Окна в машине были матовыми; это успокаивало. Беррис отбросил капюшон. Привыкать к обществу других людей он решил маленькими дозами, и Аудад, который почти не реагировал на его уродство, был идеальным объектом для такого рода тренировки.

— Как насчет чего-нибудь выпить? — заботливо поинтересовался Аудад. — Закурить? Какие-нибудь стимуляторы?

— Спасибо, не надо.

— Но вам это не противопоказано… в вашем состоянии?

— В основном, обмен веществ у меня работает так же, — мрачно оскалился Беррис. — Изменилась только, так сказать, система прокладки труб. Я вполне в состоянии есть вашу пищу. Пить ваши напитки. Но сейчас ничего не хочется.

— Мне просто было интересно. Прошу прощения, если я слишком любопытен…

— Ничего.

— А функции организма…

— Систему выделения они улучшили. Что там с воспроизведением, честно говоря, понятия не имею. Органы, по крайней мере, на месте, но как они работают… Все что-то не было случая проверить.

На левой щеке у Аудада спазматически дернулся мускул. Это не ускользнуло от внимания Берриса. Почему коротышку так интересует моя сексуальная жизнь? Обычная похотливость? Или что-то Другое?

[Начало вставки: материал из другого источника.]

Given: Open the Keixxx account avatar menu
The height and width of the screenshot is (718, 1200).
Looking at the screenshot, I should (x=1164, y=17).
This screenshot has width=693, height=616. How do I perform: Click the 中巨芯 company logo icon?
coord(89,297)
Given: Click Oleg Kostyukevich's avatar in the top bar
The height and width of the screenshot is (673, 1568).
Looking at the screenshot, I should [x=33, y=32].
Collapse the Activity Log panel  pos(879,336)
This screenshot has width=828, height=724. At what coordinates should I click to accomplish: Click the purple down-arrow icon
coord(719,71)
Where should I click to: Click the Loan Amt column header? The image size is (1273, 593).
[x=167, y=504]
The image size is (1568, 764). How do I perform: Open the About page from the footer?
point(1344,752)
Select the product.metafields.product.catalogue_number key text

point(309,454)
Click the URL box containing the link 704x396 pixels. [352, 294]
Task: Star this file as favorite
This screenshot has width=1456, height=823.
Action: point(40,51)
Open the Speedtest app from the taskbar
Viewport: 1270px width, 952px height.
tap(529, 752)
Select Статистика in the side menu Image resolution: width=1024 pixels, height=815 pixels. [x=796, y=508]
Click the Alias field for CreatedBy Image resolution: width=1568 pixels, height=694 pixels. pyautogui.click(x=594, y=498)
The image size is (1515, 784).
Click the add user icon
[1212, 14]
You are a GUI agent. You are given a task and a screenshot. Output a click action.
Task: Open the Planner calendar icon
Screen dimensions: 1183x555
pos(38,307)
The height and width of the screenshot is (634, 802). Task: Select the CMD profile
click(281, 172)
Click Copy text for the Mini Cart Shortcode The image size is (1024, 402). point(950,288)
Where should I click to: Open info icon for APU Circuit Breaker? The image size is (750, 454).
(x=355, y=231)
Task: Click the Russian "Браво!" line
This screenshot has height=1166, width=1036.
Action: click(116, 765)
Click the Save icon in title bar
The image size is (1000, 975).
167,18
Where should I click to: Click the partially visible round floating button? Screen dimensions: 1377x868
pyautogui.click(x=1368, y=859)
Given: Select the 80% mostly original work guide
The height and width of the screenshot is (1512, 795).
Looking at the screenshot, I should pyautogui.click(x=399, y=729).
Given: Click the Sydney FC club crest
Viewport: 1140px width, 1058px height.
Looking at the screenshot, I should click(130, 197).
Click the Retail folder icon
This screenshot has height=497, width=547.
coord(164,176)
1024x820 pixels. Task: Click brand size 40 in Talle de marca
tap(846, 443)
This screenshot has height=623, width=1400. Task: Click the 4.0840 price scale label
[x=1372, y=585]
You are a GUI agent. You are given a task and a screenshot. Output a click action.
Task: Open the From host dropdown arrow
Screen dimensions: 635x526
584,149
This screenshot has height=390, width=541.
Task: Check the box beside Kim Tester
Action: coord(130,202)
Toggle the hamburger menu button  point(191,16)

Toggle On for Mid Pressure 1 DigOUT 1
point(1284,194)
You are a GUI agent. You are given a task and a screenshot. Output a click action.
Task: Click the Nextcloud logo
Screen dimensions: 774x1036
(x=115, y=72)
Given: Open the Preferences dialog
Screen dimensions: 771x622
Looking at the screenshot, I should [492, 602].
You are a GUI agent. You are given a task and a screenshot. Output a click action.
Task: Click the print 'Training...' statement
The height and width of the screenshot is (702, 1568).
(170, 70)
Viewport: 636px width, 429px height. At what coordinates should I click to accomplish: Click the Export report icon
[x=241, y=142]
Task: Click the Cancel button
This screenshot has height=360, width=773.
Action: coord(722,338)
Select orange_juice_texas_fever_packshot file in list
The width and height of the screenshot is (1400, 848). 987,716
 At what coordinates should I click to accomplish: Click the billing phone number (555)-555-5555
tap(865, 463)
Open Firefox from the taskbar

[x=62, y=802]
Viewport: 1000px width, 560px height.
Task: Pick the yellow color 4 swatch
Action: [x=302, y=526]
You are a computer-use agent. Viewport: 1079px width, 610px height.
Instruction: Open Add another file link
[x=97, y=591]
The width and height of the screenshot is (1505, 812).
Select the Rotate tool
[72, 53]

— Прошу прощения, если я слишком любопытен… — повторил Аудад.

— Конечно, конечно, — Беррис откинулся на спинку и почувствовал, что сиденье вытворяет с ним странные вещи. Что-то типа массажа. Ничего удивительного: он все время в напряжении, и бедное кресло пытается помочь. Но его рецепторы явно рассчитаны на более массивный груз. Послышалось негромкое вибрирующее гудение; перегрузка в какой-нибудь сети, подумал Беррис. Может быть, кстати, дело не только в разнице в весе, не исключено, что необычная анатомия пассажира — дополнительный повод для беспокойства.

Он поделился своими соображениями с Аудадом, и тот выключил кресло. Черт побери, все-таки мне удалось расслабиться! поздравил себя Беррис. С момента появления Аудада он не то что ни разу не вышел из себя — не сказал ни одного резкого слова. Он был абсолютно спокоен, ему казалось, он дрейфует в крошечной лодочке на мертвенно тихой воде в глазе тайфуна, а где-то в стороне буйствует стихия. Прекрасно. Слишком долго он просидел взаперти, слишком долго страдание подтачивало его изнутри. Да этот идиотик, Аудад — настоящий ангел-спаситель. Спаситель Берриса от самого же Берриса. Я же благодарен ему, с удовольствием заметил Беррис.

— Вот мы и приехали, — произнес Аудад.

Появившееся прямо по курсу здание было сравнительно низким, всего три или четыре этажа, по бокам от него на значительном удалении выстроились ряды башен. Недостаток высоты компенсировался огромностью здания в плане. На мгновение автомобиль притормозил возле угла сооружения, и в глазах у Берриса запечатлелся четкий стоп-кадр: влево и вправо тянутся длинные, почти бесконечные стены. Заметно обострившееся периферийное зрение позволило Беррису оценить форму здания. Вероятнее всего, восьмиугольник. Стены были облицованы каким-то тускло-коричневым металлом и украшены сложными рядами выпуклостей — на первый взгляд, чисто орнаментального назначения. Из здания не пробивалось ни лучика света, впрочем, не было видно и ни одного окна.